* [Exercise directions] Copy out every line of the data below that contains the word "label", treating uppercase and lowercase letters as different.

* [Supplied records]
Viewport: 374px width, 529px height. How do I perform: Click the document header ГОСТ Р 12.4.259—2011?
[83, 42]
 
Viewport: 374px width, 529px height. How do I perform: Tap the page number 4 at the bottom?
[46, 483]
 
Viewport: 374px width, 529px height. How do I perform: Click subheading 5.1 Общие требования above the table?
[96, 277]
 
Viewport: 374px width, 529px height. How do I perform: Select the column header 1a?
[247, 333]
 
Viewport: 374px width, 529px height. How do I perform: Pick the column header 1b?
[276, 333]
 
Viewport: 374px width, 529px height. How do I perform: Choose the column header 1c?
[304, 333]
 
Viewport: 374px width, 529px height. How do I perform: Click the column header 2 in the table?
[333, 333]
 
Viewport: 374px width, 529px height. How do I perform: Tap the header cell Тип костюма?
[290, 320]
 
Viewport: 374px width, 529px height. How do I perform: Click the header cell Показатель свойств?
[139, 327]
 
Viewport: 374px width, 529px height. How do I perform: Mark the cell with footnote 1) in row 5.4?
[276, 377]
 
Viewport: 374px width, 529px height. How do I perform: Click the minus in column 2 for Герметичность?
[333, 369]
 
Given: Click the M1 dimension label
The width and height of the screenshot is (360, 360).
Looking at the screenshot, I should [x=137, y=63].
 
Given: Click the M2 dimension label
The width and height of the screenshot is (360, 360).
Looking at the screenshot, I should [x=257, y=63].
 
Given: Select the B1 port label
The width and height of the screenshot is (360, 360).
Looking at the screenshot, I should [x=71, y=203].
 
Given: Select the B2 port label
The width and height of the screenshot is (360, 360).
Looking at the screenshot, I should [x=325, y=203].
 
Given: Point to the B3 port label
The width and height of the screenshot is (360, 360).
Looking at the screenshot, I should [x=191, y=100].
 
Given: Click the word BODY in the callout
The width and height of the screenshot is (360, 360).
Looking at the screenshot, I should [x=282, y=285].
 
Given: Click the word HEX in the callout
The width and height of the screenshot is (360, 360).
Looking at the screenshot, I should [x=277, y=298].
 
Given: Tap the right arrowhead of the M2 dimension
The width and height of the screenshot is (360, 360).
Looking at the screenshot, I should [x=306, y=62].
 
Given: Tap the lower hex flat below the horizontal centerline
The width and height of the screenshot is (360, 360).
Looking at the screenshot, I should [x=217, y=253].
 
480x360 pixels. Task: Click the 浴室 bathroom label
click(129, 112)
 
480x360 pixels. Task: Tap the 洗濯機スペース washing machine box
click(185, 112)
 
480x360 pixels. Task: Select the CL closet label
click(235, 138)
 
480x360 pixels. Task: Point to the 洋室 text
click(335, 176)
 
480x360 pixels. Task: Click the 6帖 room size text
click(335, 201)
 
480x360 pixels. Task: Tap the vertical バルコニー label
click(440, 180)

* [Answer to this problem]
Given: Click the M1 dimension label
Given: Click the M2 dimension label
Given: Select the B1 port label
Given: Select the B2 port label
Given: Point to the B3 port label
480x360 pixels. Task: Click the 浴室 bathroom label
480x360 pixels. Task: Select the CL closet label
480x360 pixels. Task: Tap the vertical バルコニー label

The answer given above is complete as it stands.